When it comes to children and their quality of life, the heli-tiger hagwon moms never fail to amaze me in their seeming indifference toward the suffering of their children.

Working in the industry, I’ve seen firsthand the spirit-crushing results of their insatiable demand for more education: Long hours in hagwons; even longer hours of homework; kids passing out from lack of sleep; kids who have just stopped trying; kids who only put effort into cheating. I even had one student tell me she wished she had never been born because her life was a constant cycle of homework and test prep.

For the hapless hagwon owner, interactions with the heli-tiger moms are a regular, if slightly irritating, occurrence.  “My kid doesn’t have enough homework,” or “My child should be in a higher level,” are stereotypes to anyone who’s taught in a hagwon for a couple of months.  At my previous job, a mother had her kid secretly time teachers with a stopwatch, then asked for (and received!) a discount based on time not spent teaching.  All of these are perhaps justifiable.

After what I heard today, perhaps “seeming indifference” is giving too much credit to some of these moms.  We received a complaint over the phone that two fourth-grade children in a class together are coming home in “too good of a mood.”  Apparently we aren’t doing a good job as a hagwon because children are still happy after three hours in our classrooms.  (I’m as surprised as they are.)

Think of it:  The mothers of these two boys sat down at Tom n’ Tom’s for cappucinos and made a joint decision that their boys’ light-hearted moods warranted intervention.  How does this even come up in conversation?

Mom A: “Have you noticed anything odd about your boy, lately?”

Mom B: “I’ve noticed that he smiles when he comes home from academy. I think something might be wrong with his education. What kind of teacher leaves children in a good mood?  And what kind of academy allows such teaching methods to continue unchecked?”

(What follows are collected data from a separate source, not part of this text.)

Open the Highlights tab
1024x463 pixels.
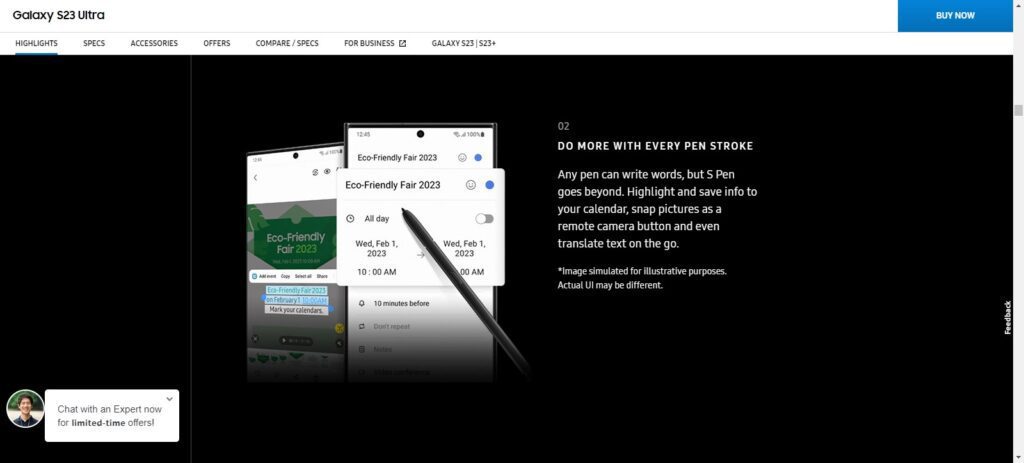[x=37, y=43]
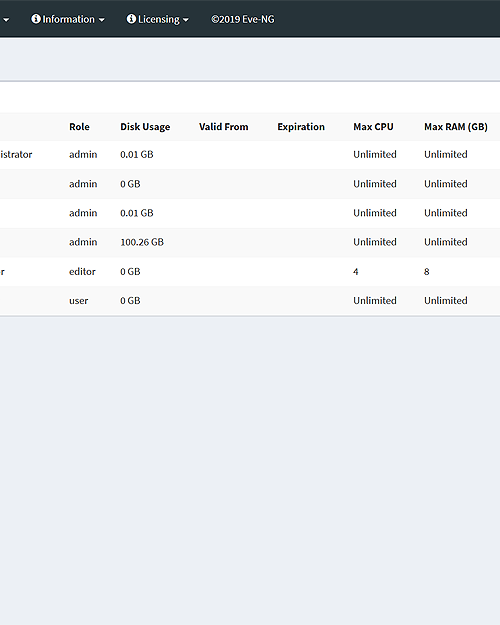The width and height of the screenshot is (500, 625).
Task: Sort by Disk Usage column header
Action: click(x=145, y=127)
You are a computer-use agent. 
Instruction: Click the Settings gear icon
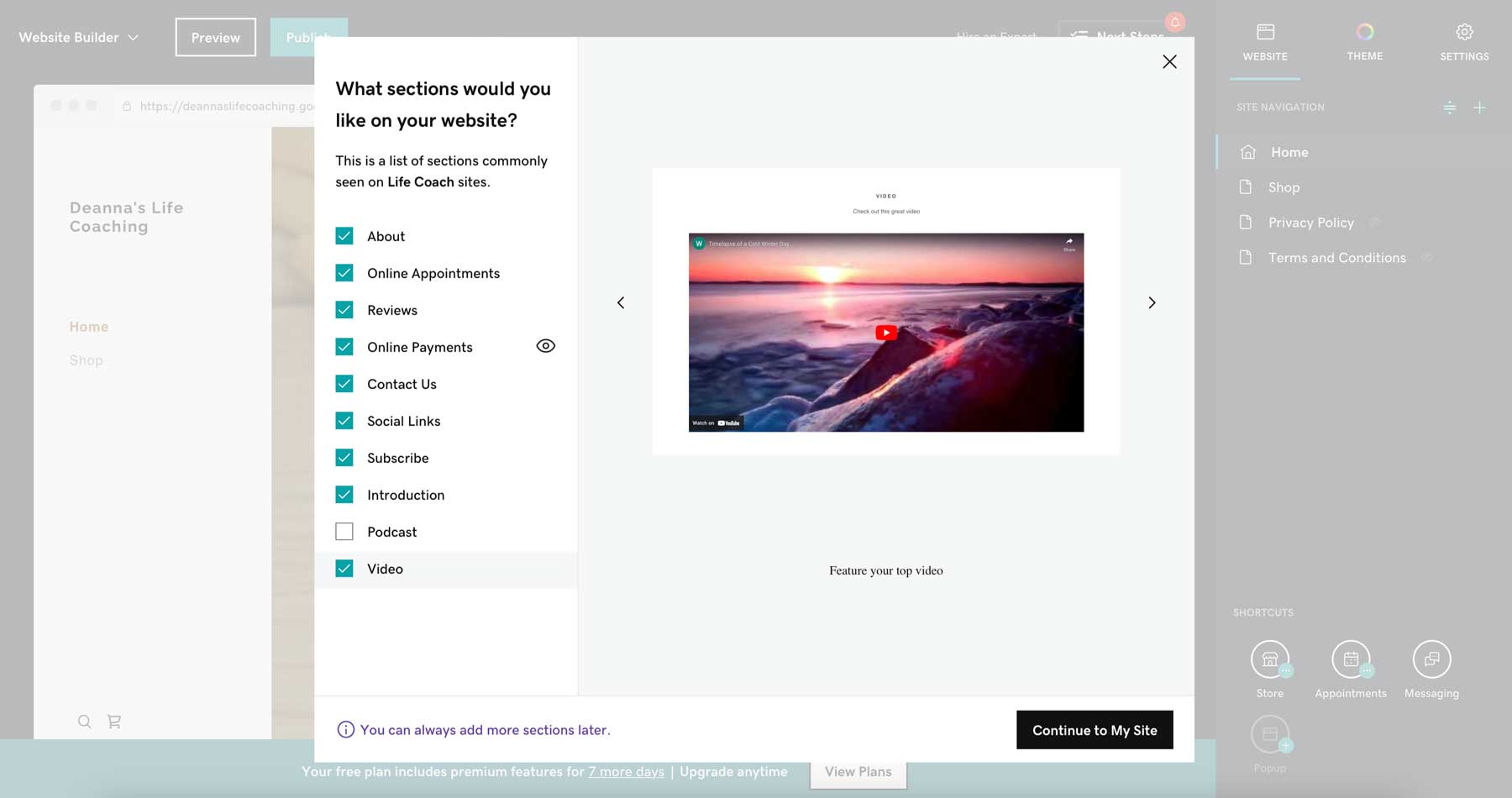(x=1464, y=33)
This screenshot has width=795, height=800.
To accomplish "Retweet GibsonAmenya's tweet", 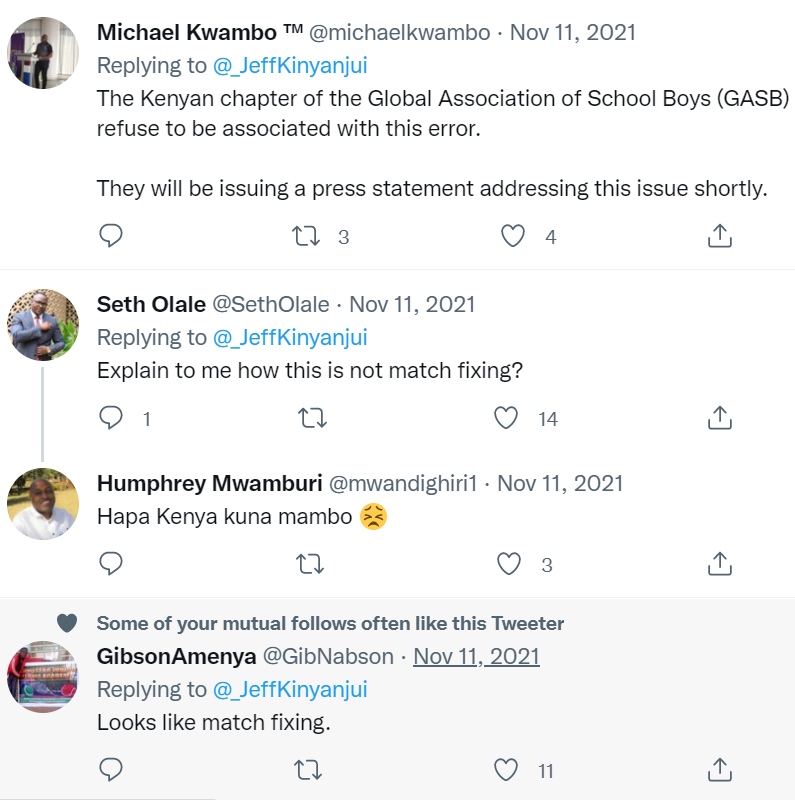I will click(311, 770).
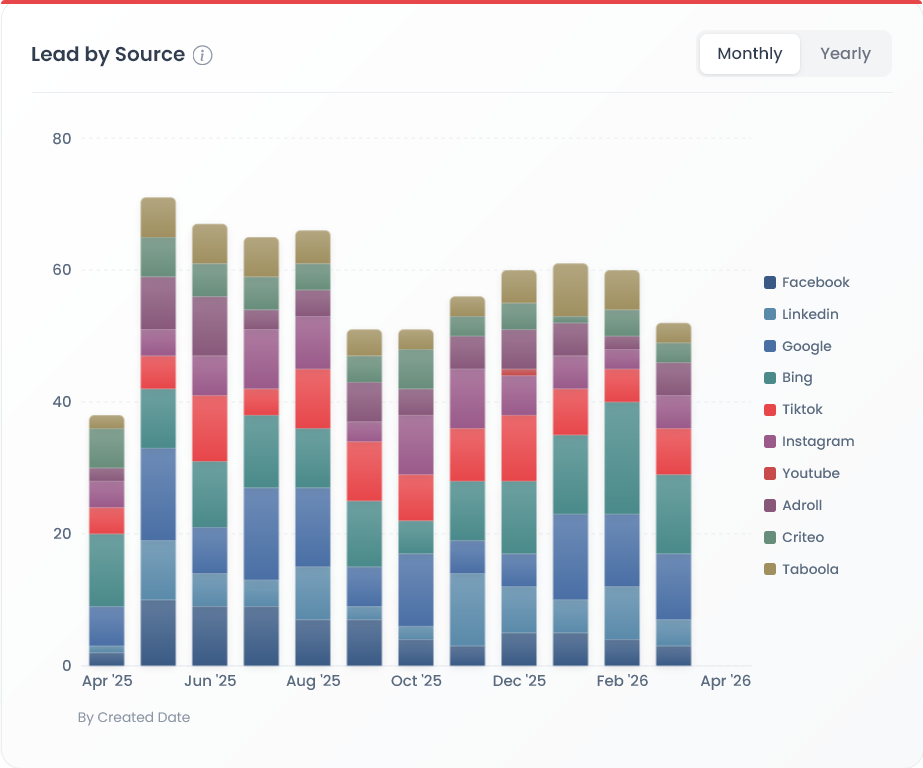923x768 pixels.
Task: Switch to the Monthly view
Action: click(749, 53)
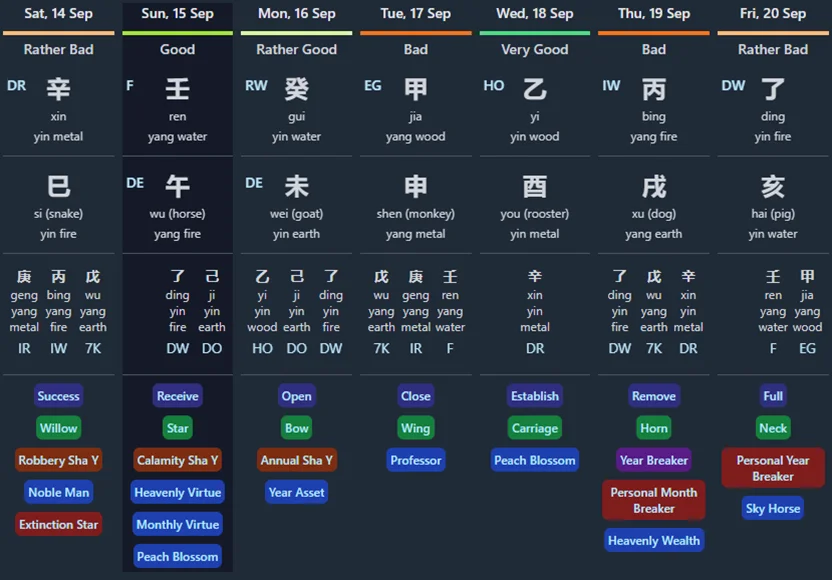
Task: Click the Extinction Star red badge
Action: click(x=59, y=524)
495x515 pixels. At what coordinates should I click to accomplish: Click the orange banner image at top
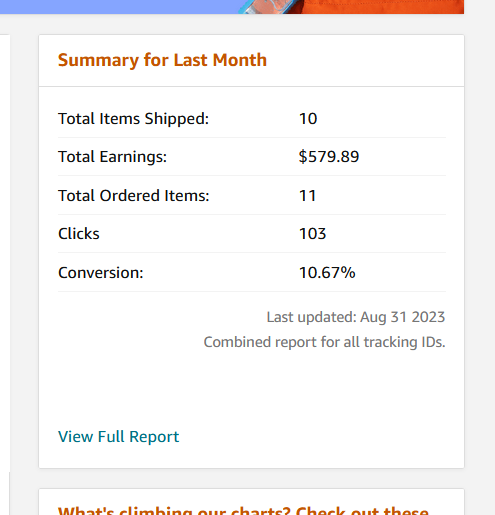click(377, 7)
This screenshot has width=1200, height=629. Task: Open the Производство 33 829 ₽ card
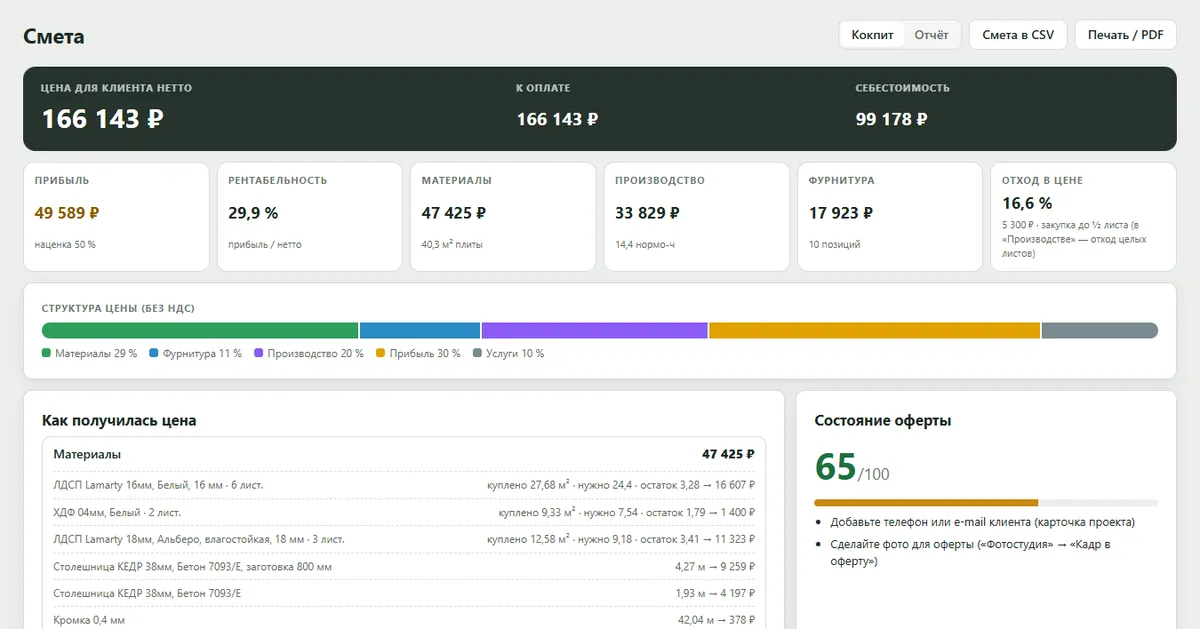click(697, 217)
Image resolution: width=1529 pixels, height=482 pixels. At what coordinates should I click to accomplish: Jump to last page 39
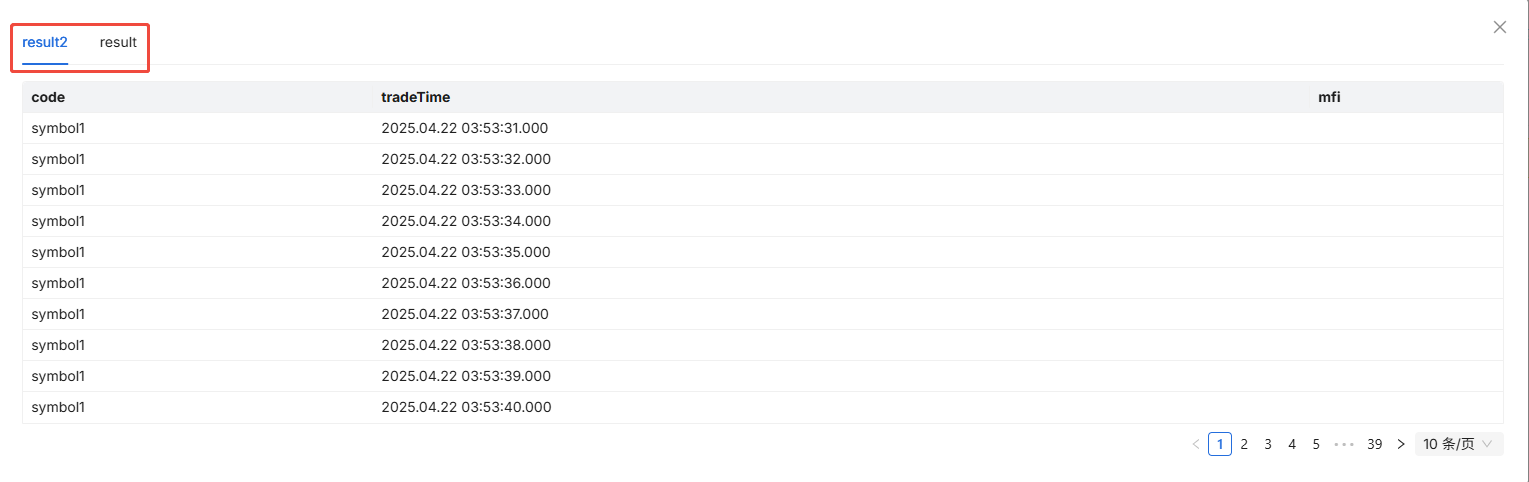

Mom A: “It’s like you’re reading my mind!  Tuesdays and Thursdays, my boy’s got a hop in his step and a twinkle in his eye — unbecoming traits for the future CEO of Samsung.  I thought maybe I was doing something wrong at home, but clearly it’s the fault of his academy.  I will call them when I get home.  Happiness is all well and good for an executive at Doosan, but we’re not paying first-tier money for second-tier employment.  If nothing else, maybe we can get a discount.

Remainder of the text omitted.